- Task prompt -
Among the lines of the data, copy those that hold "News".

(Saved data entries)
__________

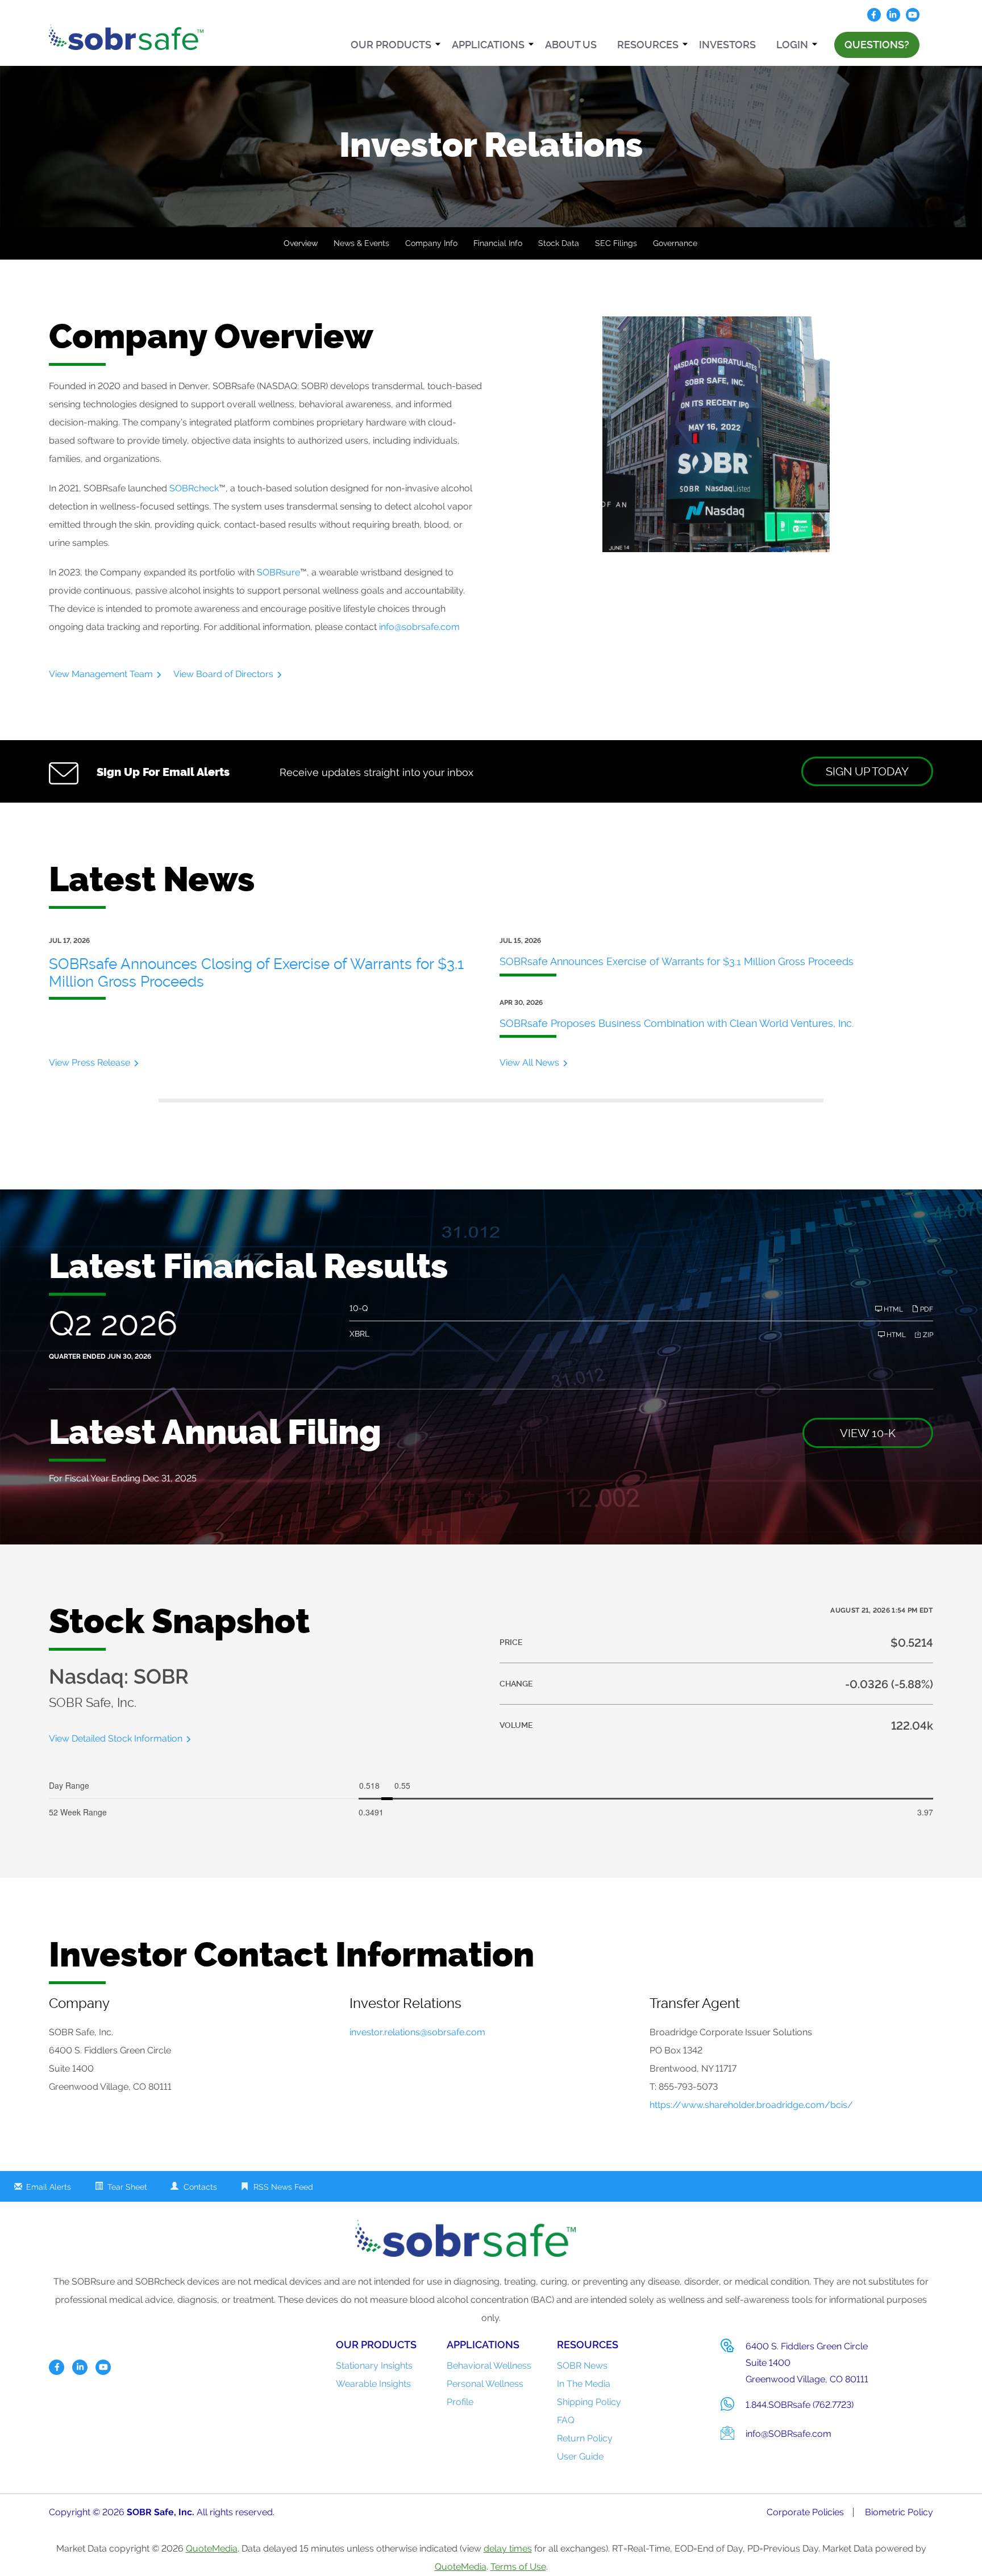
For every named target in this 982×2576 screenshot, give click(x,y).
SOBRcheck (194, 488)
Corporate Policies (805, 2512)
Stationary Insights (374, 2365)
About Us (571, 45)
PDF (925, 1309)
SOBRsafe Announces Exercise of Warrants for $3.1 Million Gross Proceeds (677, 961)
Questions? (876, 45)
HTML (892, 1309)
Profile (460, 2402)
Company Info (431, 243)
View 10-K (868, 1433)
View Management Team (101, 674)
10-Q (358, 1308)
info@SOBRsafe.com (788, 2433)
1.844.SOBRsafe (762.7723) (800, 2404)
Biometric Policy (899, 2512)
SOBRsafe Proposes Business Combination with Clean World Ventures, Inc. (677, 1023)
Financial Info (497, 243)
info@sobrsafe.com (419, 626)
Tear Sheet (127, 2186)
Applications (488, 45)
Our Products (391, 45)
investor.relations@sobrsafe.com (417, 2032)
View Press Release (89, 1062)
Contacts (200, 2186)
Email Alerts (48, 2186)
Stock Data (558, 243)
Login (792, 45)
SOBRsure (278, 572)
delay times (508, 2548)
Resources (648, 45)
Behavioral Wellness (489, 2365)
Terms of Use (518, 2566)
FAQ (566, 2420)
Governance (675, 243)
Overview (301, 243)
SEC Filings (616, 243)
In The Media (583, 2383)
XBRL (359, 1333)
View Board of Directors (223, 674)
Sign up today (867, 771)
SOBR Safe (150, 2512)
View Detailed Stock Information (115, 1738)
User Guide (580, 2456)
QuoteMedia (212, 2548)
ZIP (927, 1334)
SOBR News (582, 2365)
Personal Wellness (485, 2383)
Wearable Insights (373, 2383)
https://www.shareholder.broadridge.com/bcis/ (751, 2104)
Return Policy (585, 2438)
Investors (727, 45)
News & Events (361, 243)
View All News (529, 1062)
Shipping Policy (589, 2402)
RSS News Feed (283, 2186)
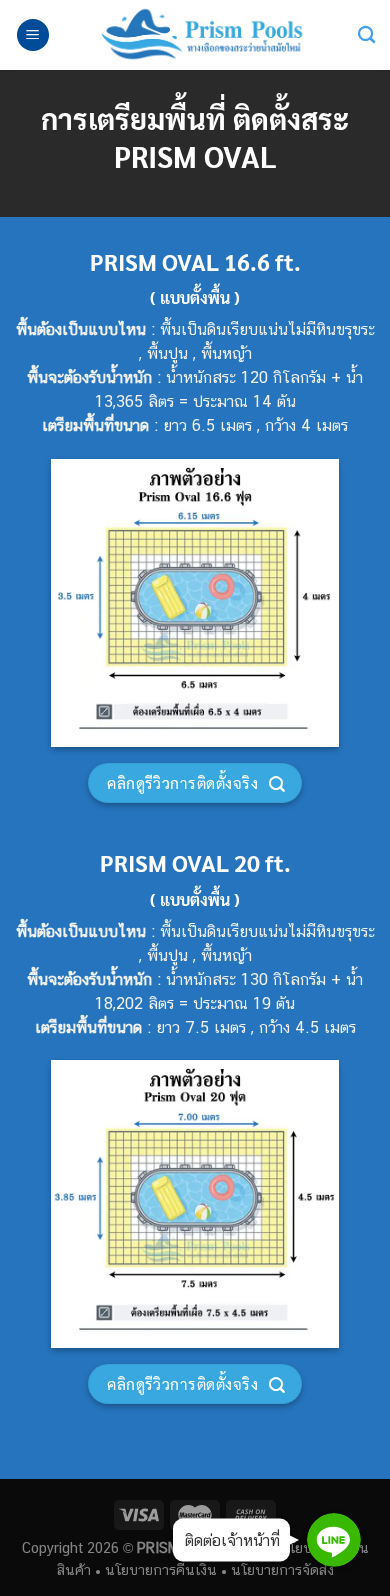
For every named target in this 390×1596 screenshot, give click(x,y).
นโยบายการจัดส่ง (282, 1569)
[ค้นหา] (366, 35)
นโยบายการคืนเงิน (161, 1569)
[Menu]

__________

- Written response -
SOBR News (582, 2365)
News & Events (361, 243)
View All News (529, 1062)
RSS News Feed (283, 2186)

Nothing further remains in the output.